### Exercise instructions
Copy out everything from the line containing "Identify the location" down to the line containing "center [1400, 828].", keeping the pictures out of your copy.

### Data to examine
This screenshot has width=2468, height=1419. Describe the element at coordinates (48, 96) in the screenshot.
* * *
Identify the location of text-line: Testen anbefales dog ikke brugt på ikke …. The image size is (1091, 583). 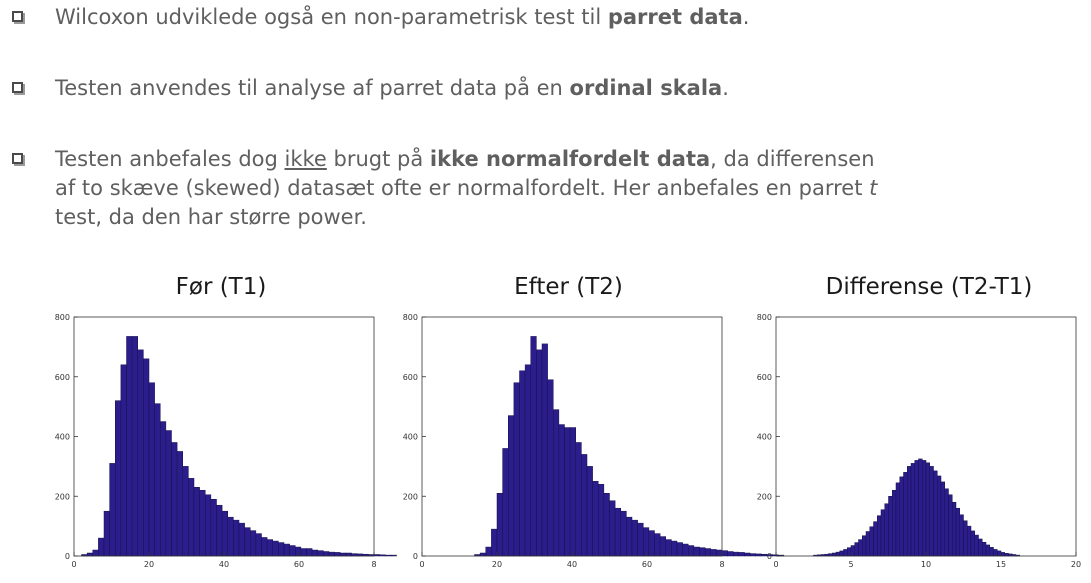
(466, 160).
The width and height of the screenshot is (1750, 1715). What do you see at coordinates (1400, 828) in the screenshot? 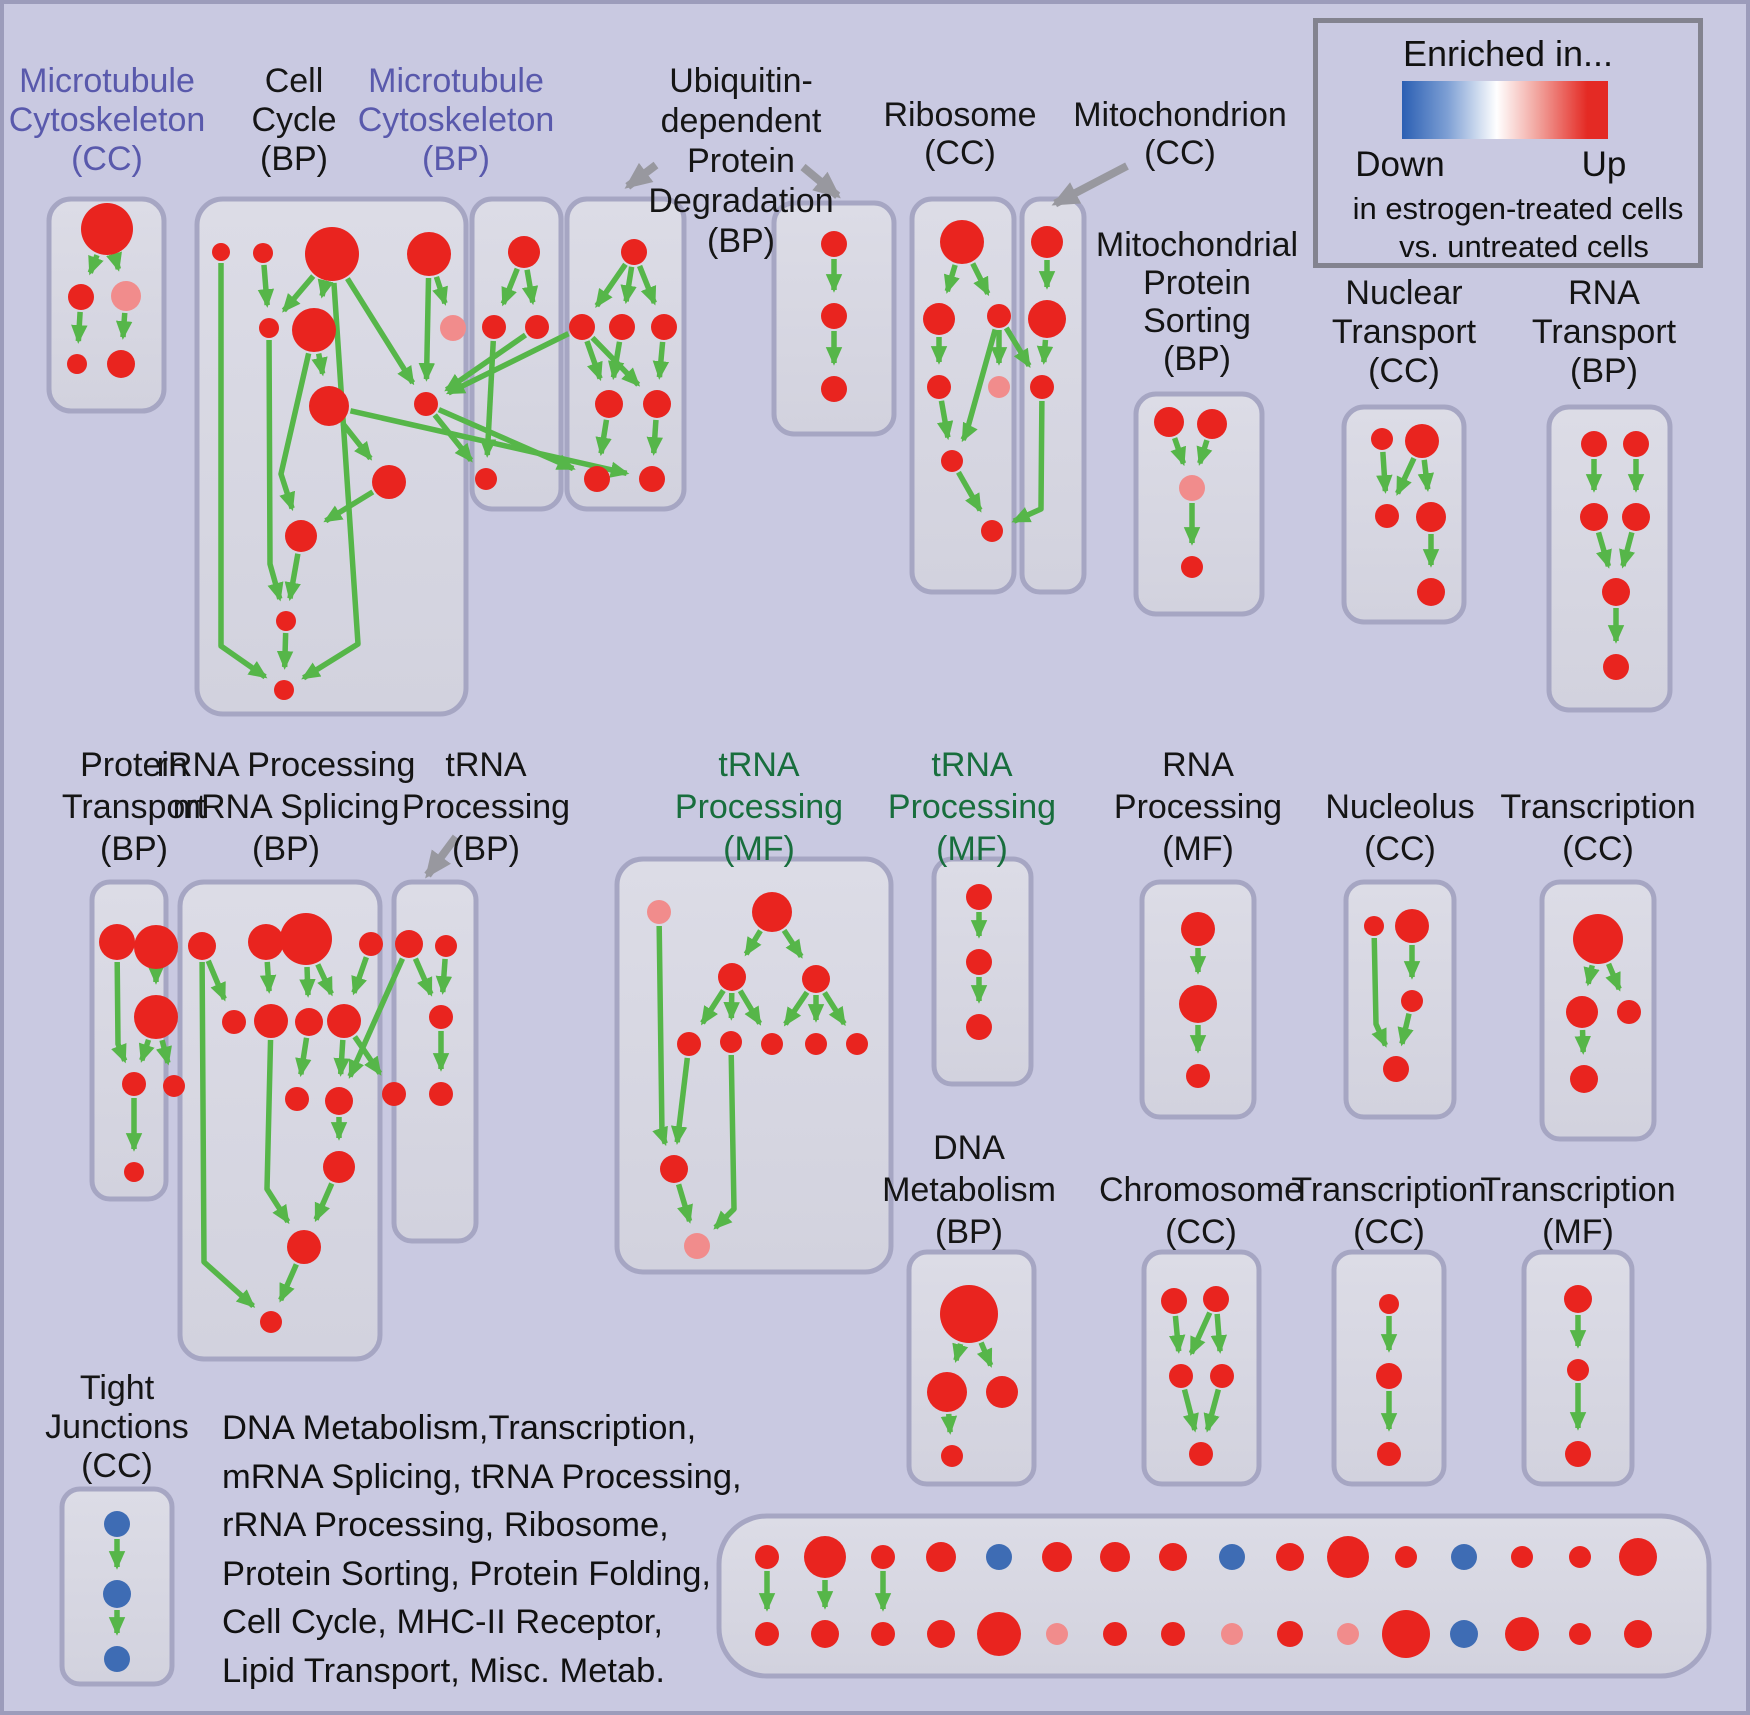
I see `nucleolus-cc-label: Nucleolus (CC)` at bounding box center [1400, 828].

### Your response
Identify the location of text-line: Testen anbefales dog ikke brugt på ikke …. The image size is (1091, 583). 
(466, 160).
The width and height of the screenshot is (1750, 1715). What do you see at coordinates (1400, 828) in the screenshot? 
I see `nucleolus-cc-label: Nucleolus (CC)` at bounding box center [1400, 828].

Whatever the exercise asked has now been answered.